I was working at the Houston Chronicle in 1998, and I heard about the great things going on at Chapultepec Mexican Restaurant with a group called Nuestra Palabra: Latinos Having Their Say. I was intrigued, but it wasn’t until much later after I met Tony Diaz through my job at the Chronicle that I got up the courage to tell him that I was an aspiring writer. He asked me if I had written anything, and I told him that I had been working on a novel. He invited me to read at one of the next events.

By then it was 2002, and he was holding the monthly showcase at Talento Bilingue on Jensen and Navigation. I remember being so nervous that night when I got up in front of the audience to read the words I had written, but I did it somehow, and it felt good. It felt so good I wanted to do it again.

Something else that I remember about that important first time are the women who took the stage with me: Maria Palacios reading from “The Female King,” Diana Lopez reading from her new book “Sofia’s Saints,” and Carolina Monsivais reading from “Somewhere Between Houston and El Paso.” I was in awe of these Latina women who had actually published books.

Over the years that followed I read with NP again, and I was interviewed on the radio show a few times. It was at one of those shows that I met the amazing writer Stephanie Elizondo Griest who had just written “Around the Bloc: My Life in Moscow, Beijing, and Havana.”

One of the last times I read at a Nuestra Palabra showcase was at MECA: Multicultural Education and Counseling through the Arts in March of 2004. I remember because I was 8 months pregnant. By that time I had written several chapters of my novel, but they were all in bits and pieces without any real structure. It wasn’t until that reading and when I started my blog in November of 2004 that I was able to get myself organized enough to form a structured outline and to put all the chapters together to form a real novel.
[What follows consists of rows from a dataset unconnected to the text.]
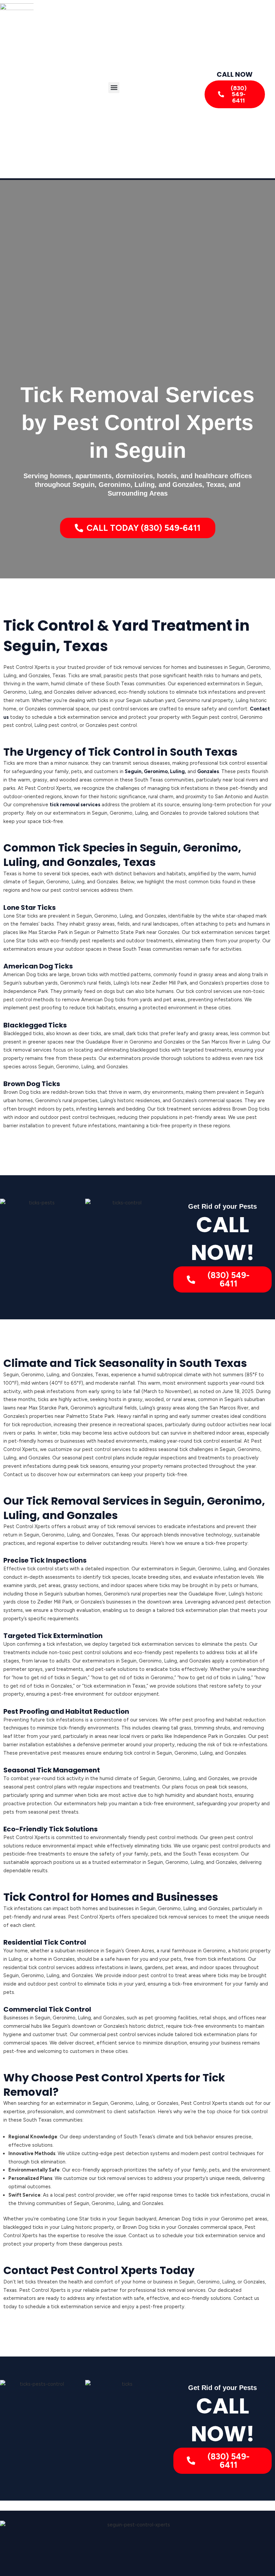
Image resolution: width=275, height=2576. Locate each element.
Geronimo (156, 771)
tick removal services (75, 805)
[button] (113, 87)
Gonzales (208, 771)
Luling (177, 771)
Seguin (133, 771)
Yes, it’s been twelve years since I first read on a Nuestra Palabra stage, and since I’ve been working on the same novel, but it’s because of Nuestra Palabra that I continued on this journey at all. In those twelve years I started my own blog that I still publish, I blogged for a women’s magazine for quite a few years, and I got the courage to submit my writing to Glimmer Train Press.

Imagine my surprise when my story “The Canal” was a finalist, but I remember it was Tony Diaz who was so excited for me, and he made me feel that it was a really big deal. He has always encouraged me to keep writing with his words and with his invitations to read with NP. His crew, especially Liana Lopez, have also been so encouraging over the years, inviting me to read on the radio program.
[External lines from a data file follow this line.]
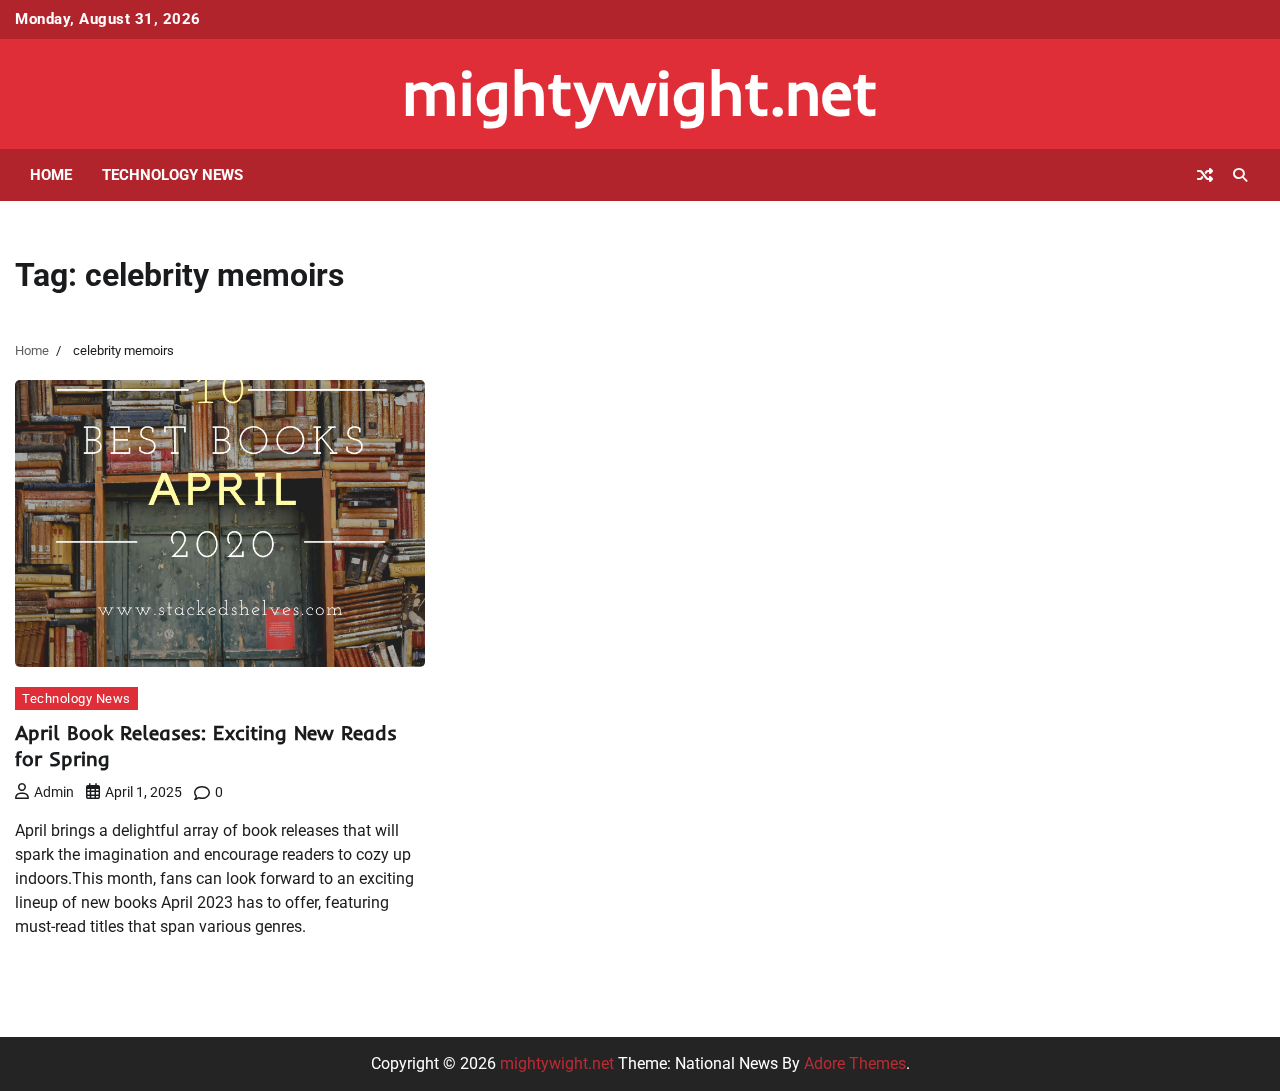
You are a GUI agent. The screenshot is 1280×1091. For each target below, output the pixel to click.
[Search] (1240, 175)
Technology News (172, 175)
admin (54, 792)
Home (51, 175)
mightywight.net (640, 92)
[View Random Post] (1205, 175)
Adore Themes (855, 1063)
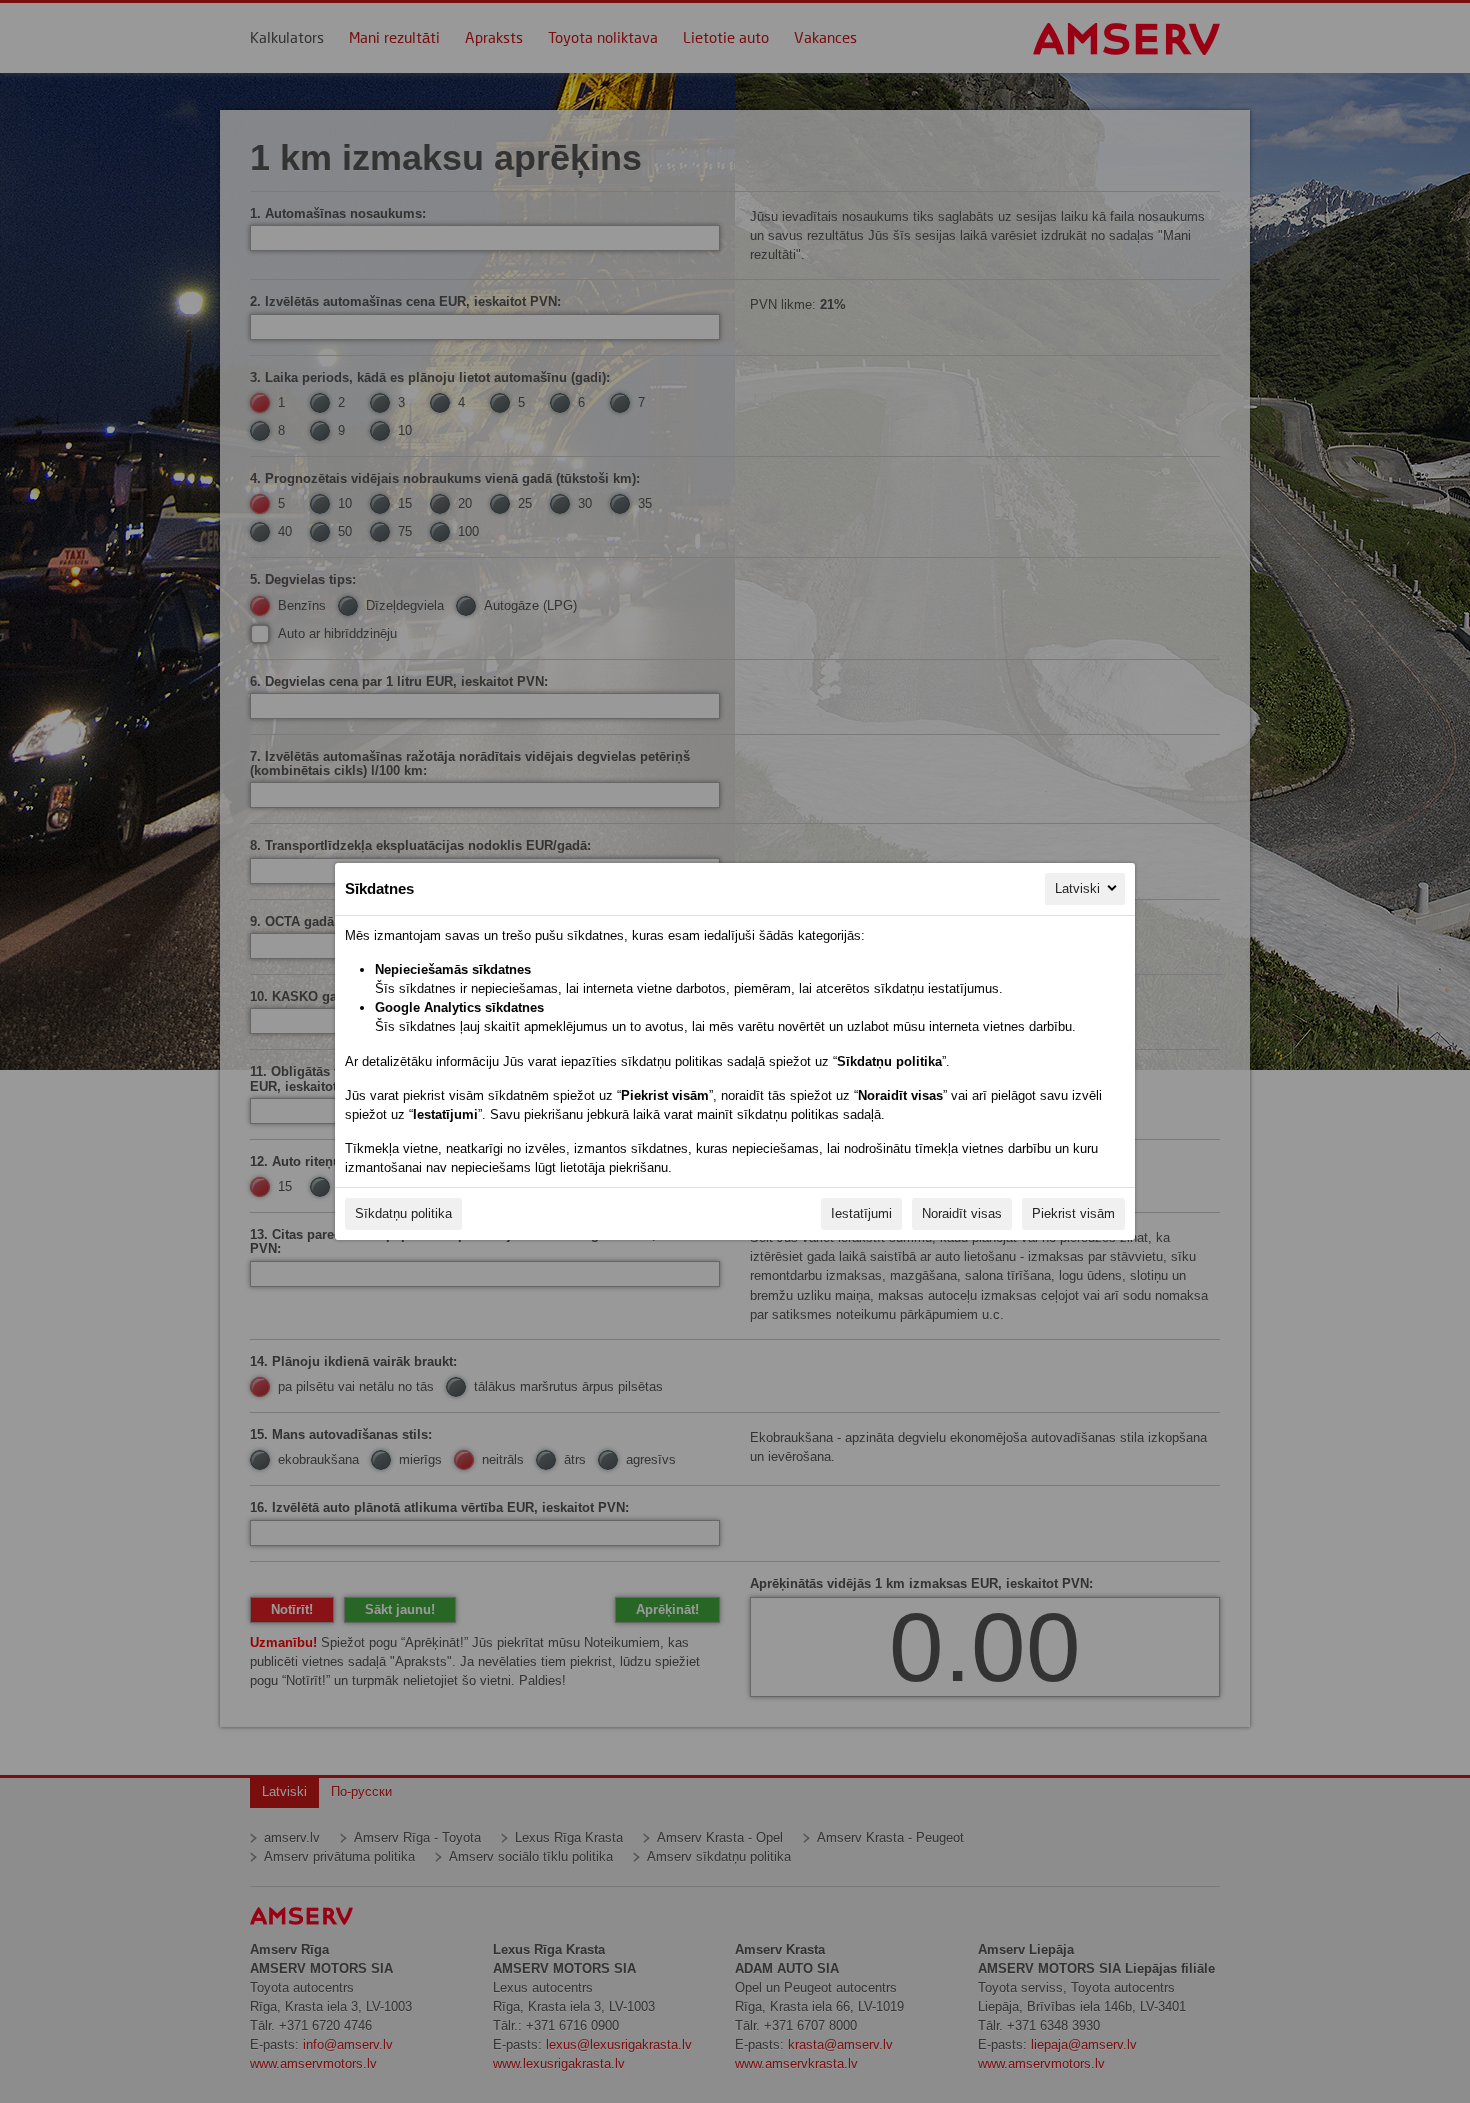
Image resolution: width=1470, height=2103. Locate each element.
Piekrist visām (1073, 1213)
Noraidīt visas (962, 1213)
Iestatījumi (861, 1213)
Nuestra Palabra has also inspired me in more ways than they can imagine by inviting so much great talent to the stage and to their radio show over the years.  I’ll never forget when I heard Victor Villaseñor read at Barnes and Noble in 2004. That was the same year I met Robyn Moreno and Michelle Herrera Mulligan and fell in love with their collection of awesome writing by women, “Border-line Personalities: A New Generation of Latinas Dish on Sex, Sass, & Cultural Shifting.” Where else would I be exposed to such awesome talent?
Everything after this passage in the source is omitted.